Records from a data source:
********

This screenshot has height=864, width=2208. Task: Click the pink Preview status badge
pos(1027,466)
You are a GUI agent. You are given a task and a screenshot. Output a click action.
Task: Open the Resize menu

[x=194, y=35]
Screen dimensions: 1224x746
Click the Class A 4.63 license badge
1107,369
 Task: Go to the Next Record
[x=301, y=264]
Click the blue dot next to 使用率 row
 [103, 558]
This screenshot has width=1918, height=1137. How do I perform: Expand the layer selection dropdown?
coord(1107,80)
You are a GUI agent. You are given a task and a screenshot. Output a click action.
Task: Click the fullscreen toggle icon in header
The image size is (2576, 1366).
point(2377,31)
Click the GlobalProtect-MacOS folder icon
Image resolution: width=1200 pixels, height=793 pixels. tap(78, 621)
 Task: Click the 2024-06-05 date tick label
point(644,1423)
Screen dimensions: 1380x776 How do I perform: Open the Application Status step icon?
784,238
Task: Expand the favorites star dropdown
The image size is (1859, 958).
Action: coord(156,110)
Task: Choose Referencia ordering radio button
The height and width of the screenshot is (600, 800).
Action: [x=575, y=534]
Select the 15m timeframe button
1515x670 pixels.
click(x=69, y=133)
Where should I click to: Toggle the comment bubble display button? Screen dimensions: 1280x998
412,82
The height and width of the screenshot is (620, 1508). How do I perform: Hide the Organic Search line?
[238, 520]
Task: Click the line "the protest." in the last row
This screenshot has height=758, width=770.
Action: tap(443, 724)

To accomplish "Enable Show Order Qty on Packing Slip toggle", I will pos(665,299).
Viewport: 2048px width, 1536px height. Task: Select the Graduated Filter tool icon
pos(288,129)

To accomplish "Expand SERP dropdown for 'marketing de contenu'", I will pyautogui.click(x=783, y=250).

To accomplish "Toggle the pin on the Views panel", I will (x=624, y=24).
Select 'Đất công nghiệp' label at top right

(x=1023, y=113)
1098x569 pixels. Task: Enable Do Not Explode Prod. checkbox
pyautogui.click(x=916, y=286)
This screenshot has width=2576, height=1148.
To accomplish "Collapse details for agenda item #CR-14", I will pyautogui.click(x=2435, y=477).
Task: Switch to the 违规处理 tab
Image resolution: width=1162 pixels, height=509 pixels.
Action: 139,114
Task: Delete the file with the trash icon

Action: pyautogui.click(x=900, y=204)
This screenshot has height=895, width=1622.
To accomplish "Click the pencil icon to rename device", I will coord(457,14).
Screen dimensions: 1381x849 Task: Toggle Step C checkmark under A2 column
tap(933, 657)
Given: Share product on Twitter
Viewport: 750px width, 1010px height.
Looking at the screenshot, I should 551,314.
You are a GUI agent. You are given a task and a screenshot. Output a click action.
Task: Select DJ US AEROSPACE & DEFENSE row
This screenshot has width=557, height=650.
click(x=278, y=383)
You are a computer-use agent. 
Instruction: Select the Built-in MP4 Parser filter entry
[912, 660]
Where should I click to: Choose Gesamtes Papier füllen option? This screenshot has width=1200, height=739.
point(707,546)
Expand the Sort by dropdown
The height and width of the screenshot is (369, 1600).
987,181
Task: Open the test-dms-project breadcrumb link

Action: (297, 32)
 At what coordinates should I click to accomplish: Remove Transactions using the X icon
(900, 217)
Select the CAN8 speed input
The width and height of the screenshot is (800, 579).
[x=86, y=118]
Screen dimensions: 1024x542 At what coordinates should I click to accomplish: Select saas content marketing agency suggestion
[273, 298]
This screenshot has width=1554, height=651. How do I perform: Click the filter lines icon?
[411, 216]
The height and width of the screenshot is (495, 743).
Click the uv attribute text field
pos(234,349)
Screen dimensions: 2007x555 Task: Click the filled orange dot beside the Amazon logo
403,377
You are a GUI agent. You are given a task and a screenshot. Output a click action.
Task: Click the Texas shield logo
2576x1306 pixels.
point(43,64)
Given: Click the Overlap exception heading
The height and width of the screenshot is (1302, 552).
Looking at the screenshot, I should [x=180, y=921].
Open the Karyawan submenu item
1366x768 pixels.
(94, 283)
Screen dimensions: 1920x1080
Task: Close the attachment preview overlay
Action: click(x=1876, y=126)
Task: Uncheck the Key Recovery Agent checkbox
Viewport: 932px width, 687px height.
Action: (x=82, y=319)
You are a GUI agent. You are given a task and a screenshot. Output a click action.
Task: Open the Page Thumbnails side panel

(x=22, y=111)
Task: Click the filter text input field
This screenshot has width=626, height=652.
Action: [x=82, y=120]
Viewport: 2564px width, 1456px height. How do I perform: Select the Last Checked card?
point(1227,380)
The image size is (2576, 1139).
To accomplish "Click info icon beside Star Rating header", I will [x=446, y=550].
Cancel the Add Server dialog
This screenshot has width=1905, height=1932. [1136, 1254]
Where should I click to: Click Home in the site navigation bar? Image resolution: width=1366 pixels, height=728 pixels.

********

Edit the items above by replacing "Resize menu" with "Resize dropdown" wherever it occurs, and reproduce everything else unchanged.

This screenshot has height=864, width=2208. Task: Click the pink Preview status badge
pos(1027,466)
You are a GUI agent. You are given a task and a screenshot. Output a click action.
Task: Open the Resize dropdown

[x=194, y=35]
Screen dimensions: 1224x746
Click the Class A 4.63 license badge
1107,369
 Task: Go to the Next Record
[x=301, y=264]
Click the blue dot next to 使用率 row
 [103, 558]
This screenshot has width=1918, height=1137. How do I perform: Expand the layer selection dropdown?
coord(1107,80)
You are a GUI agent. You are given a task and a screenshot. Output a click action.
Task: Click the fullscreen toggle icon in header
The image size is (2576, 1366).
point(2377,31)
Click the GlobalProtect-MacOS folder icon
Image resolution: width=1200 pixels, height=793 pixels. tap(78, 621)
 Task: Click the 2024-06-05 date tick label
point(644,1423)
Screen dimensions: 1380x776 How do I perform: Open the Application Status step icon?
784,238
Task: Expand the favorites star dropdown
The image size is (1859, 958).
Action: coord(156,110)
Task: Choose Referencia ordering radio button
The height and width of the screenshot is (600, 800).
Action: [x=575, y=534]
Select the 15m timeframe button
1515x670 pixels.
click(x=69, y=133)
Where should I click to: Toggle the comment bubble display button? Screen dimensions: 1280x998
412,82
The height and width of the screenshot is (620, 1508). How do I perform: Hide the Organic Search line?
[238, 520]
Task: Click the line "the protest." in the last row
This screenshot has height=758, width=770.
Action: tap(443, 724)

To accomplish "Enable Show Order Qty on Packing Slip toggle", I will pos(665,299).
Viewport: 2048px width, 1536px height. Task: Select the Graduated Filter tool icon
pos(288,129)

To accomplish "Expand SERP dropdown for 'marketing de contenu'", I will pyautogui.click(x=783, y=250).

To accomplish "Toggle the pin on the Views panel", I will (x=624, y=24).
Select 'Đất công nghiệp' label at top right

(x=1023, y=113)
1098x569 pixels. Task: Enable Do Not Explode Prod. checkbox
pyautogui.click(x=916, y=286)
This screenshot has width=2576, height=1148.
To accomplish "Collapse details for agenda item #CR-14", I will pyautogui.click(x=2435, y=477).
Task: Switch to the 违规处理 tab
Image resolution: width=1162 pixels, height=509 pixels.
Action: 139,114
Task: Delete the file with the trash icon

Action: pyautogui.click(x=900, y=204)
This screenshot has height=895, width=1622.
To accomplish "Click the pencil icon to rename device", I will coord(457,14).
Screen dimensions: 1381x849 Task: Toggle Step C checkmark under A2 column
tap(933, 657)
Given: Share product on Twitter
Viewport: 750px width, 1010px height.
Looking at the screenshot, I should 551,314.
You are a GUI agent. You are given a task and a screenshot. Output a click action.
Task: Select DJ US AEROSPACE & DEFENSE row
This screenshot has width=557, height=650.
click(x=278, y=383)
You are a computer-use agent. 
Instruction: Select the Built-in MP4 Parser filter entry
[912, 660]
Where should I click to: Choose Gesamtes Papier füllen option? This screenshot has width=1200, height=739.
point(707,546)
Expand the Sort by dropdown
The height and width of the screenshot is (369, 1600).
987,181
Task: Open the test-dms-project breadcrumb link

Action: (297, 32)
 At what coordinates should I click to accomplish: Remove Transactions using the X icon
(900, 217)
Select the CAN8 speed input
The width and height of the screenshot is (800, 579).
[x=86, y=118]
Screen dimensions: 1024x542 At what coordinates should I click to accomplish: Select saas content marketing agency suggestion
[273, 298]
This screenshot has width=1554, height=651. How do I perform: Click the filter lines icon?
[411, 216]
The height and width of the screenshot is (495, 743).
Click the uv attribute text field
pos(234,349)
Screen dimensions: 2007x555 Task: Click the filled orange dot beside the Amazon logo
403,377
You are a GUI agent. You are given a task and a screenshot. Output a click action.
Task: Click the Texas shield logo
2576x1306 pixels.
point(43,64)
Given: Click the Overlap exception heading
The height and width of the screenshot is (1302, 552).
Looking at the screenshot, I should [x=180, y=921].
Open the Karyawan submenu item
1366x768 pixels.
(94, 283)
Screen dimensions: 1920x1080
Task: Close the attachment preview overlay
Action: click(x=1876, y=126)
Task: Uncheck the Key Recovery Agent checkbox
Viewport: 932px width, 687px height.
Action: (x=82, y=319)
You are a GUI agent. You are given a task and a screenshot. Output a click action.
Task: Open the Page Thumbnails side panel

(x=22, y=111)
Task: Click the filter text input field
This screenshot has width=626, height=652.
Action: [x=82, y=120]
Viewport: 2564px width, 1456px height. How do I perform: Select the Last Checked card?
point(1227,380)
The image size is (2576, 1139).
To accomplish "Click info icon beside Star Rating header", I will [x=446, y=550].
Cancel the Add Server dialog
This screenshot has width=1905, height=1932. [1136, 1254]
Where should I click to: Click Home in the site navigation bar? Image resolution: width=1366 pixels, height=728 pixels.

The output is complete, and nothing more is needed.